Use an index naming convention. You’ll need to be able to instantly identify which indexes were created by your shop, and which are natively shipped with Relativity. Don’t go dropping Relativity’s built-in indexes – even though some may be duplicates or not used in your environment. Consider disabling them instead, and notify kCura’s support team first.
Monitor the most resource-intensive queries. Use a SQL Server performance monitoring tool or analyze the plan cache to find queries doing the most logical reads. Since every database will have its own execution plans, you may also need to zoom out and look at aggregated execution plan stats.
When something new pops up, attack it. Your options are:
- If it’s coming from outside of Relativity (like a monitoring app or a loading tool), try tuning the query first. If you can’t eliminate common antipatterns like implicit conversions and non-sargable where clauses, you may need to use indexes.

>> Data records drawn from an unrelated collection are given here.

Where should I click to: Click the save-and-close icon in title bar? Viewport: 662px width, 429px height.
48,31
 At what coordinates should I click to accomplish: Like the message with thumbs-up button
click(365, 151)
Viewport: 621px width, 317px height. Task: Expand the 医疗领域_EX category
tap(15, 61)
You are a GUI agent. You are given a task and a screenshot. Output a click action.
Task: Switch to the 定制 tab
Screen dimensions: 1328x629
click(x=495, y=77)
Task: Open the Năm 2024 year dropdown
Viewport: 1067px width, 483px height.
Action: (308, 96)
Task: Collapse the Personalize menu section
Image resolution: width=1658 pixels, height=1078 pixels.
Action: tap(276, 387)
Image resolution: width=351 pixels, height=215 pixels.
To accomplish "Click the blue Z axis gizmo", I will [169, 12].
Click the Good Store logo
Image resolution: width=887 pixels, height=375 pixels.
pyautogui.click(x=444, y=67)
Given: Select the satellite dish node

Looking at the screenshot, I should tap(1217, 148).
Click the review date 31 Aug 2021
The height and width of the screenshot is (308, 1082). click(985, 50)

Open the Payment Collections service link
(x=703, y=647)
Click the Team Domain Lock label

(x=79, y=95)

- If it’s a Relativity saved search, work with the client support reps to find the most efficient way to get the data the client needs. Sometimes just a few tweaks to the search can make an unbelievable difference.
- If it’s part of Relativity’s own code, tune it with indexing. This is where tuning an ISV app gets challenging, because your work never really ends. Every new version of Relativity brings changed queries, and you have to make sure you don’t leave indexes lying around that aren’t helping anymore.
If you can’t tune it, start a case with kCura support. Include your Relativity version, plus specific metrics showing how much load the query is causing on your server and where the query is coming from. kCura’s developers love making the Relativity experience better for everyone involved, and they need your real-world feedback on what’s causing you problems. Just make sure to keep it upbeat and positive – don’t just say “Relativity sucks at writing this query” and hit Send.
The Bottom Line on Scaling kCura Relativity
It’s really just like performance tuning any other database: when you blow past a terabyte of data, and you’re doing a combination of OLTP and reporting-style access, you’re going to have to roll up your sleeves.
It doesn’t matter whether the app is homegrown or from an ISV – the DBA needs to:
- Know the database schema well
- Know the queries well
- Know how hardware can offset query and schema challenges
- Know when to turn SQL Server’s knobs (and when not to)
I’m excited that kCura invites me to talk about these topics at Relativity Fest, and if you manage Relativity instances, I’d highly recommend the conference. kCura takes performance seriously – it’s why they send me around to some of their clients for in-person visits, and the changes I suggest actually get implemented into the product. At last year’s Fest, I was proud when Andrew Sieja took the stage and talked about the big CPU performance improvements – some of those were from me working directly with customers, and folding those changes back into the product.
The value of Fest isn’t just about the topics that are being presented – it’s also about meeting your fellow SQL Server professionals who are facing exactly the same challenges. Heck, that’s one of the big values of attending our training classes, too! You can make bonds with people that you’ve met on Twitter or through email, and make new friendships with people who can help you through the rest of your career.
Fascinating! I’ve said it before and I’ll say it again, I really enjoy learning about these “real world” consulting cases and appreciate you sharing them.
Can you share any more details about the document content search implementation? Is Full Text Indexing being used, Lucene, something else….
The default search is a third party product called dtSearch, and hosting partners sometimes use alternate search back ends like Lucene as well.